Table 1 shows quantitative comparisons of different enhancement models with the no-reference (blind) image quality metrics LC, SF, MG. Results are given for average across 30 different WCE frames which contain various structures to represent the heterogenous nature of WCE videos. Overall values indicate better enhancement across images and the HVS driven model outperformed other models consistent with visual results. Further, the model obtained higher values in all three metrics indicating the promise of using our approach for WCE video enhancement with structure preservation.

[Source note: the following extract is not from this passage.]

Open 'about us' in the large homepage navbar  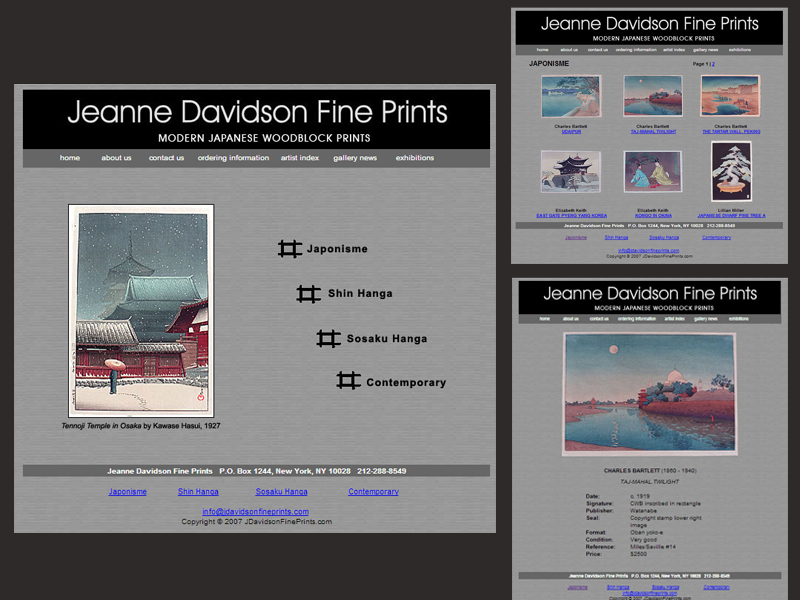pyautogui.click(x=116, y=158)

Table 1. Benchmarking results for different image enhancement models with 30 WCE frames with average of local contrast (LC), spatial frequency (SF), and mean gradient (MG) metrics

3.3 Applications

As an application and to show that the enhancement model can be a viable preprocessing task in automatic computer-aided diagnosis systems for WCE, we first apply to a mucosa-lumen segmentation pipeline that was based on active contours paradigm [15]. Figure 4 shows an example of improvement obtained by applying the enhancement model prior to running the lumen segmentation. Figure 4a shows the input (top row), and its segmentation result Fig. 4a (bottom row) blue curve indicating that the segmentation failed in obtaining the lumen but converged on the illumination saturated area instead. However, after applying the FLM based model, we obtain Fig. 4b (top row) and applying the segmentation now yields Fig. 4b (bottom row) where the white curve indicating that segmentation is near-perfect in capturing the lumen area.

Fig. 4.
figure 4

Enhancement improves the mucosa-lumen segmentations [15]. We show in (a) original, and its (b) enhanced images (top row) and their corresponding segmentation results.

Next, we show that using enhancement step before applying a shape from shading for 3D reconstruction of WCE frames [17] improves the visualizations. Figure 5 shows the improvement in 3D visualizations on a WCE frame that contains polyp (a precursor to colorectal cancer) by applying the enhancement model. Figure 5a shows the input image (top row), and its 3D shape from shading reconstruction result indicating that the illumination affects the visualization near the polyp and the surrounding mucosal folds. After applying the FLM based model, we obtain Fig. 5b (top row) and applying the 3D shape from shading now in Fig. 5b (bottom row) obtained better reconstruction. Other possible applications include extracting vessel structures for better polyps recognition [6, 18] and benchmarking other segmentation models [19, 20].

Fig. 5.
figure 5

Enhancement improves the 3D visualizations from shape from shading technique [17]. We show in (a) original, and its (b) enhanced images (top row) and their 3D visualizations.

4 CONCLUSIONS

In this work, we considered an enhancement model based on a human visual system for wireless capsule endoscopy (WCE) videos with illumination problems. The feature-linking model (FLM) inspired approach is well-suited to enhance inhomogeneous illumination based WCE and does not create artifacts associated with global histogram based techniques as well as other tailed WCE enhancement models based on spectral optimal contrast-tone mapping, and inverse diffusion. Our experimental results and benchmarking showed that the HVS consistent model avoids the saturation artifacts and obtains better enhancement results with better structure preservation. We are currently trying to reduce the computational time of the HVS model to perform real-time enhancement of WCE videos along with testing the model on flexible imaging color enhancement (FICE) imagery [6] and for improving the colorectal polyp detection [7].